2.1 不同濃度的綠原酸(CGA)對HK-2細胞增殖的影響

各濃度(0、20、40、80 μg/mL)綠原酸組細胞增殖之間無顯著差異(表1)。

表1 CGA對HK-2細胞增殖的影響Table 1 Effect of chlorogenic acid on proliferation of HK-2 cells

2.2 CGA對TGF-β1誘導的HK-2細胞表達纖維化相關基因及蛋白的影響

與對照組相比,TGF-β1組collagen Ⅰ、collagen Ⅲ、α-SMA、vimentin、TGF-β1、snail及slug 表達增加,而E-cadherin 表達降低(P<0.01)。與TGF-β1組相比,不同濃度的CGA能夠降低collagen Ⅰ、collagen Ⅲ、α-SMA、vimentin、TGF-β1、snail及slug表達,而增加E-cadherin 表達(P<0.01)(圖1~2,表2~4)。

表2 CGA對HK-2 細胞collagen Ⅰ、collagen Ⅲ、E-cadherin及α-SMA mRNA表達的影響Table 2 Effect of chlorogenic acid on collagen Ⅰ,collagen Ⅲ,E-cadherin and α-SMA expression of HK-2 cells in mRNA level

表3 CGA對HK-2 細胞vimentin、TGF-β1、snail及slug mRNA表達的影響Table 3 Effect of chlorogenic acid on vimentin,TGF-β1,snail and slug mRNA expression of HK-2 cells in mRNA level

表4 CGA對HK-2 細胞collagen Ⅰ和collagen Ⅲ表達的影響Table 4 Effect of chlorogenic acid on collagen Ⅰ and collagen Ⅲ expression of HK-2 cells

圖1 CGA對HK-2細胞collagen Ⅰ表達的影響Fig 1 Effect of chlorogenic acid on collagen Ⅰ expression of HK-2 cells

圖2 CGA對HK-2細胞collagen Ⅲ表達的影響Fig 2 Effect of chlorogenic acid on collagen Ⅲ expression of HK-2 cells

2.3 CGA對TLR4/NF-κB信號通路相關蛋白表達的影響

與對照組相比,TGF-β1組TLR4、p-IκBα及p-NF-κB蛋白表達量增加(P<0.01)。與TGF-β1組相比,綠原酸(80 μg/mL)組的HK-2細胞TLR4、p-IκBα及p-NF-κB蛋白表達量明顯降低(P<0.01)(圖3,表5)。

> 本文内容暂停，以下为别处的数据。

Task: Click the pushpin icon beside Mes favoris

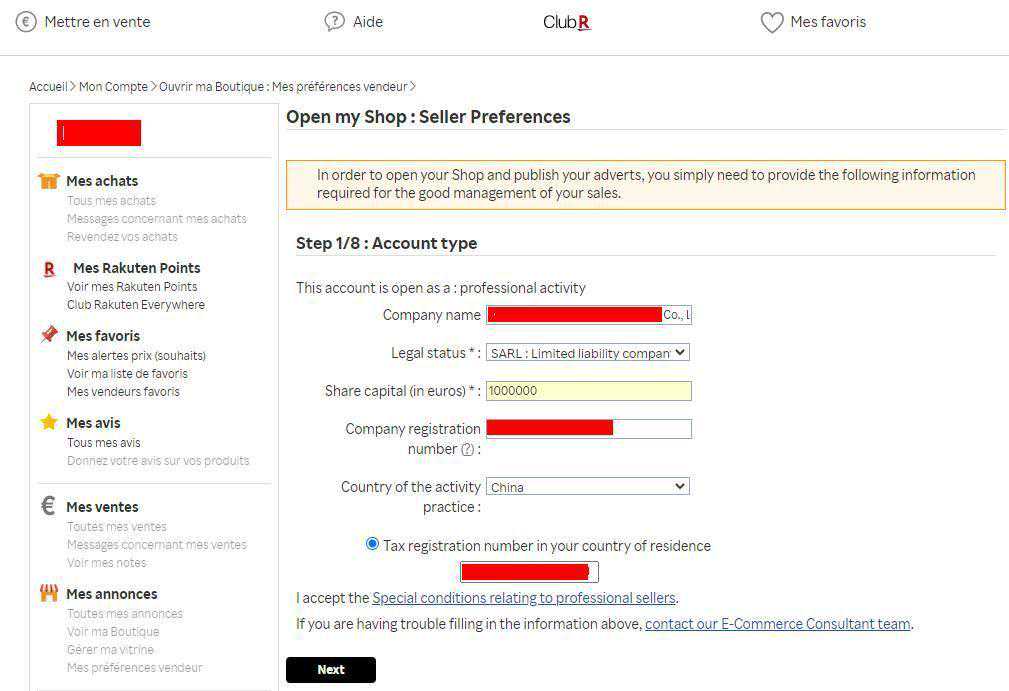Action: coord(49,335)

表5 CGA對TLR4/NF-κB信號通路相關蛋白表達的影響Table 5 The effect of chlorogenic acid on expression of TLR4/NF-κB signal pathway related protein

圖3 CGA對TLR4/NF-κB信號通路相關蛋白表達的影響Fig 3 Effect of chlorogenic acid on expression of TLR4/NF-κB signal pathway related protein

3 討論

腎臟纖維化是所有慢性腎病或損傷如慢性腎小球腎炎、糖尿病腎病等發展至終末期腎病的共同病理改變。截至目前,腎臟纖維化的機制尚未完全明了。尋找有效的抗腎臟纖維化手段是目前的研究熱點。

CGA廣泛分布于各類植物中,多項研究表明,CGA具有抗氧化[3]、抗腫瘤[4]的功能。除此之外,研究表明CGA能夠有效的抑制肝臟纖維化,其具體機制與調節TGF-β1/Smad7信號通路[2]、抑制TLR4/MyD88/NF-κB 信號通路均有關系[5]。但是,CGA是否能夠抑制腎小管纖維化卻并無報道。

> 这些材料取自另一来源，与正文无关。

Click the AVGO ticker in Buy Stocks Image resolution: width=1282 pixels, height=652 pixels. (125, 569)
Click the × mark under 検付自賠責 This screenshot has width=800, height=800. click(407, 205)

TGF-β1誘導HK-2細胞分泌纖維化因子是常用的腎臟纖維化細胞模型[6]。Collagen Ⅰ和collagen Ⅲ是腎間質重要的細胞基質成分,隨著腎臟纖維化的進展,含量會顯著增加[7]。細胞外基質出現異常積聚是腎臟纖維化特征性的表現之一,部分源自于腎小球系膜細胞和腎小管上皮細胞的合成和分泌[8]。本研究發現,TGF-β1預處理后的人腎小管上皮HK-2細胞collagen Ⅰ和collagen Ⅲ表達增加,綠原酸處理HK-2細胞,能夠降低collagen Ⅰ和collagen Ⅲ的表達,減少細胞外基質的產生,抑制腎臟纖維化。

研究表明,腎臟纖維化時腎小管細胞能夠向間質細胞分化,轉變為成纖維細胞,成為細胞外基質的一個重要來源[9]。上皮細胞向間質細胞轉化表現為細胞黏附分子E-cadherin表達降低,α-SMA表達增加,細胞骨架發生變化,vimentin表達增加,snail、slug表達增加[10-11]。本研究中,CGA能夠有效的抑制TGF-β1誘導的HK-2細胞上皮間質化,從而抑制腎小管上皮纖維化。

有研究證實TLR4/NF-κB信號通路參與腎臟纖維化[12]。臍帶來源的間充質干細胞的條件培養基能夠抑制TLR4/NF-κB信號通路,從而保護大鼠部分輸尿管梗阻導致的腎小管上皮的纖維化[13]。所以抑制TLR4/NF-κB信號通路,能夠有效的保護腎小管上皮細胞,減少細胞纖維化。同時,大量研究表明,CGA能夠有效的抑制TLR4/NF-κB信號通路的激活[5]。本研究證實,CGA能有效的抑制TLR4/NF-κB信號通路。

綜上所述,CGA能夠有效的抑制TGF-β1誘導的人腎小管上皮HK-2細胞分泌纖維化因子,其分子機制與抑制TLR4/NF-κB信號通路激活有關。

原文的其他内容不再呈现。